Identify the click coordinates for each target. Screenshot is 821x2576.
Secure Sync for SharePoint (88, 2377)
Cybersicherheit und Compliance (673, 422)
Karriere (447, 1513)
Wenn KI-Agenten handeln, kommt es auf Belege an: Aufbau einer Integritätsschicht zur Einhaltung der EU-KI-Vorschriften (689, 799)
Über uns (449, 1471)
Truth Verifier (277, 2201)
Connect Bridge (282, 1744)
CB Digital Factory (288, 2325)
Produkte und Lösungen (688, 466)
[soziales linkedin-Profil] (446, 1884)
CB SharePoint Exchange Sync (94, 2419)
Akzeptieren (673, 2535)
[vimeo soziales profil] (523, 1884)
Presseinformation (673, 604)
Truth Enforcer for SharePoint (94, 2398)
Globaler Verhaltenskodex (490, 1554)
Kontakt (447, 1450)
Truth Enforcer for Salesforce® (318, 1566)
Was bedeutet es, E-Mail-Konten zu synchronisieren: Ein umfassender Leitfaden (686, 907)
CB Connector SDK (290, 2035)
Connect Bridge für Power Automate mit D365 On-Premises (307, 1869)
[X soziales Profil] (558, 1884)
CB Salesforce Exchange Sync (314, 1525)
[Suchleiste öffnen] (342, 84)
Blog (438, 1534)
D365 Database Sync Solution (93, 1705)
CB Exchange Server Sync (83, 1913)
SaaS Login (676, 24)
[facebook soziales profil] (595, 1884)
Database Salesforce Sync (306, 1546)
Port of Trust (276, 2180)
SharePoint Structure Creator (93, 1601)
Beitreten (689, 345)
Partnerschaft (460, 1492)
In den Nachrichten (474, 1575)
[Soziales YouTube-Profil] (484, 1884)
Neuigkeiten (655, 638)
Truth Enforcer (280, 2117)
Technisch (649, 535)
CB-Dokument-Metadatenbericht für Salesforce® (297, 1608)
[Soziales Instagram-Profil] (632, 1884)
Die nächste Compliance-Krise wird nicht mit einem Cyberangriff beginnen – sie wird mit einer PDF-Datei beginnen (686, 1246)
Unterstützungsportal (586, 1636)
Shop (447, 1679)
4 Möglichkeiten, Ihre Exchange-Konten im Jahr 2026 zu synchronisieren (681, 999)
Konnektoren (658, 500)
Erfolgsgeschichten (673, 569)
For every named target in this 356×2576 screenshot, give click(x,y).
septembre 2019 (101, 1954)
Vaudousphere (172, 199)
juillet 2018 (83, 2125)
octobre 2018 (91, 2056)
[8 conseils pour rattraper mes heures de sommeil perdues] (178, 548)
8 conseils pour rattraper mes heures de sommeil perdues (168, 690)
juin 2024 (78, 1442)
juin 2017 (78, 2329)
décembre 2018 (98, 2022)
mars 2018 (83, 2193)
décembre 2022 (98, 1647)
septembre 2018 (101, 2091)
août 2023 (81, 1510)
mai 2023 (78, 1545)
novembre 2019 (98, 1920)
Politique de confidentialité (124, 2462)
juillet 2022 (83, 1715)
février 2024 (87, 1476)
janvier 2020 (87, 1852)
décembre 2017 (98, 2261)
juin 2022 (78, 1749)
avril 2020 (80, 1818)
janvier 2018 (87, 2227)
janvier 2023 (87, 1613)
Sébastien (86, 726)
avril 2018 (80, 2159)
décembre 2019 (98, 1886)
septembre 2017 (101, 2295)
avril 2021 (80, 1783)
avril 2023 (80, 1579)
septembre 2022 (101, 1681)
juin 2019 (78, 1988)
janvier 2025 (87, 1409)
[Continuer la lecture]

━━━━━━━━━━━━━━━━

The response should consist of the entries above, retyped exactly.

EXERCISE OUTPUT →
Identify the click coordinates for each target. Screenshot is 821x2576.
Secure Sync for SharePoint (88, 2377)
Cybersicherheit und Compliance (673, 422)
Karriere (447, 1513)
Wenn KI-Agenten handeln, kommt es auf Belege an: Aufbau einer Integritätsschicht zur Einhaltung der EU-KI-Vorschriften (689, 799)
Über uns (449, 1471)
Truth Verifier (277, 2201)
Connect Bridge (282, 1744)
CB Digital Factory (288, 2325)
Produkte und Lösungen (688, 466)
[soziales linkedin-Profil] (446, 1884)
CB SharePoint Exchange Sync (94, 2419)
Akzeptieren (673, 2535)
[vimeo soziales profil] (523, 1884)
Presseinformation (673, 604)
Truth Enforcer for SharePoint (94, 2398)
Globaler Verhaltenskodex (490, 1554)
Kontakt (447, 1450)
Truth Enforcer for Salesforce® (318, 1566)
Was bedeutet es, E-Mail-Konten zu synchronisieren: Ein umfassender Leitfaden (686, 907)
CB Connector SDK (290, 2035)
Connect Bridge für Power Automate mit D365 On-Premises (307, 1869)
[X soziales Profil] (558, 1884)
CB Salesforce Exchange Sync (314, 1525)
[Suchleiste öffnen] (342, 84)
Blog (438, 1534)
D365 Database Sync Solution (93, 1705)
CB Exchange Server Sync (83, 1913)
SaaS Login (676, 24)
[facebook soziales profil] (595, 1884)
Database Salesforce Sync (306, 1546)
Port of Trust (276, 2180)
SharePoint Structure Creator (93, 1601)
Beitreten (689, 345)
Partnerschaft (460, 1492)
In den Nachrichten (474, 1575)
[Soziales YouTube-Profil] (484, 1884)
Neuigkeiten (655, 638)
Truth Enforcer (280, 2117)
Technisch (649, 535)
CB-Dokument-Metadatenbericht für Salesforce® (297, 1608)
[Soziales Instagram-Profil] (632, 1884)
Die nächste Compliance-Krise wird nicht mit einem Cyberangriff beginnen – sie wird mit einer PDF-Datei beginnen (686, 1246)
Unterstützungsportal (586, 1636)
Shop (447, 1679)
4 Möglichkeiten, Ihre Exchange-Konten im Jahr 2026 zu synchronisieren (681, 999)
Konnektoren (658, 500)
Erfolgsgeschichten (673, 569)
For every named target in this 356×2576 screenshot, give click(x,y).
septembre 2019 (101, 1954)
Vaudousphere (172, 199)
juillet 2018 (83, 2125)
octobre 2018 (91, 2056)
[8 conseils pour rattraper mes heures de sommeil perdues] (178, 548)
8 conseils pour rattraper mes heures de sommeil perdues (168, 690)
juin 2024 (78, 1442)
juin 2017 (78, 2329)
décembre 2018 (98, 2022)
mars 2018 (83, 2193)
décembre 2022 (98, 1647)
septembre 2018 (101, 2091)
août 2023 (81, 1510)
mai 2023 (78, 1545)
novembre 2019 (98, 1920)
Politique de confidentialité (124, 2462)
juillet 2022 (83, 1715)
février 2024 (87, 1476)
janvier 2020 (87, 1852)
décembre 2017 (98, 2261)
juin 2022 (78, 1749)
avril 2020 (80, 1818)
janvier 2018 (87, 2227)
janvier 2023 (87, 1613)
Sébastien (86, 726)
avril 2018 (80, 2159)
décembre 2019 (98, 1886)
septembre 2017 (101, 2295)
avril 2021 (80, 1783)
avril 2023 (80, 1579)
septembre 2022 (101, 1681)
juin 2019 (78, 1988)
janvier 2025 (87, 1409)
[Continuer la lecture]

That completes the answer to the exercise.